The title of an Edutopia blog post — “When Grading Harms Student Learning” — hooked me instantly.

Wonderful, I thought, a reputable source is lending credence to an idea that has been gaining traction for some time now: Grading is indeed harmful to learning.

I couldn’t start reading fast enough. Sadly, about 10 seconds into the post, I reached the end of the first paragraph and realized that Edutopia had undermined this important message in part of one sentence:

Yes, grades should and can reflect student learning. . . .Edutopia

With eight words at the end of the first paragraph, Edutopia buries the lead and obscures the message I believe it intended to convey — that assessment has nothing to do with grading.

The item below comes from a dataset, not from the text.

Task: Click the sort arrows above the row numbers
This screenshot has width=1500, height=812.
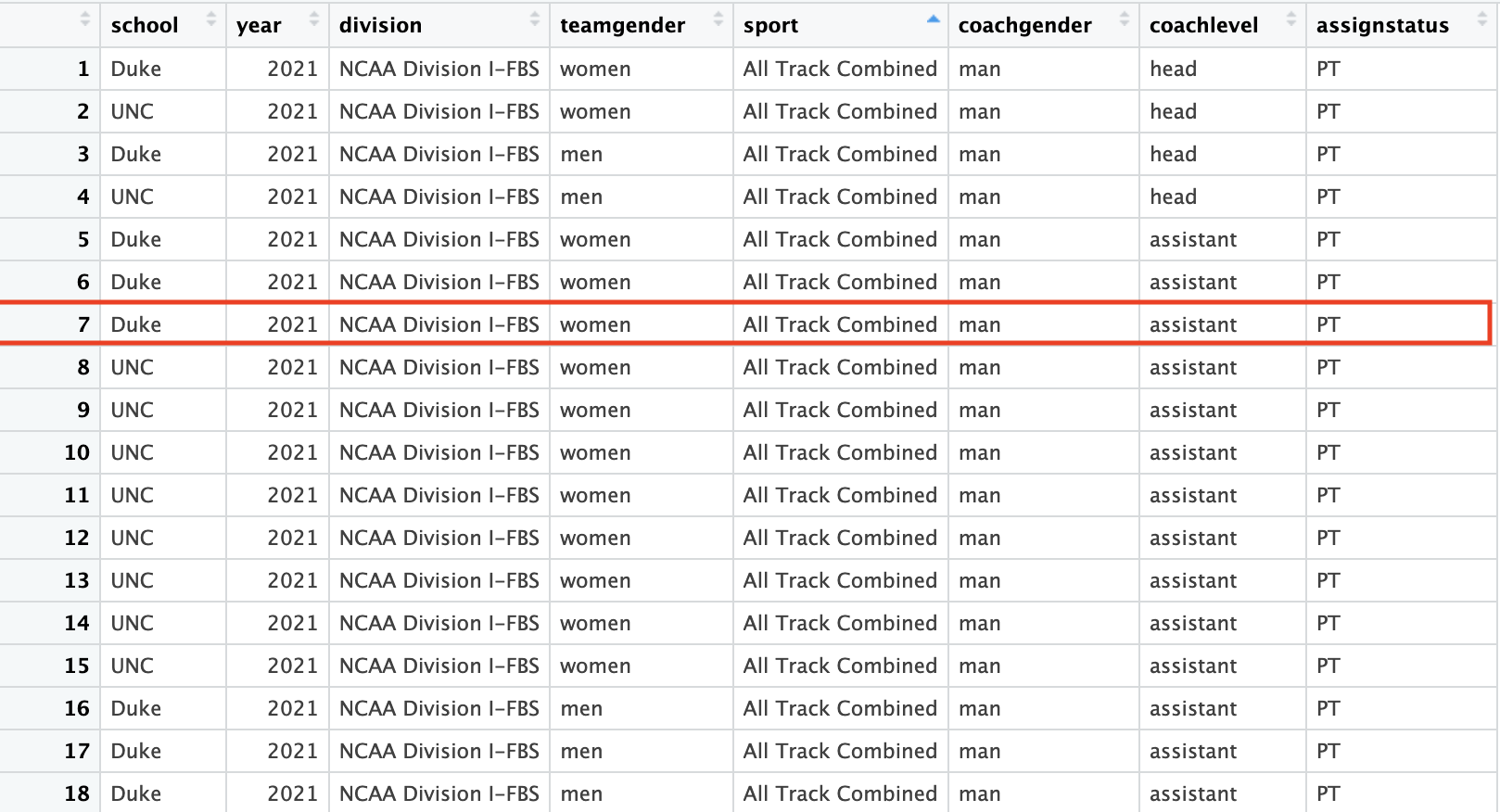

Author Andrew Miller, a smart educator and excellent writer, deftly illustrates the damage done by assigning zeroes, deducting points for late work, and grading practice assignments. He also brilliantly explains the value of formative assessment and transparency:

Districts and schools often call for frequent grades so that students, parents, and other stakeholders know what a child knows, and what he or she needs to learn next. This is a great intent. In fact, we should formatively assess our students and give everyone access to the “photo album” of learning rather than a single “snapshot.”Edutopia

Still, it’s tough to get past those eight devastating words that precede the title and everything else that Edutopia gets right about assessment.

The Edutopia post received many comments from educators and parents — most advocating for alternative grading practices, rather than legitimate assessment. Sadly, it seems that readers, as suggested earlier, have missed the message.

I applaud Edutopia and Miller for emphasizing the harm that grades do to learners and for getting it right about quality formative assessment.

Unfortunately, in eight words at the beginning of the post, Edutopia gets it wrong about grades, which do not, in any circumstance, reflect student learning.

And in less than a sentence, all good intentions may have been lost.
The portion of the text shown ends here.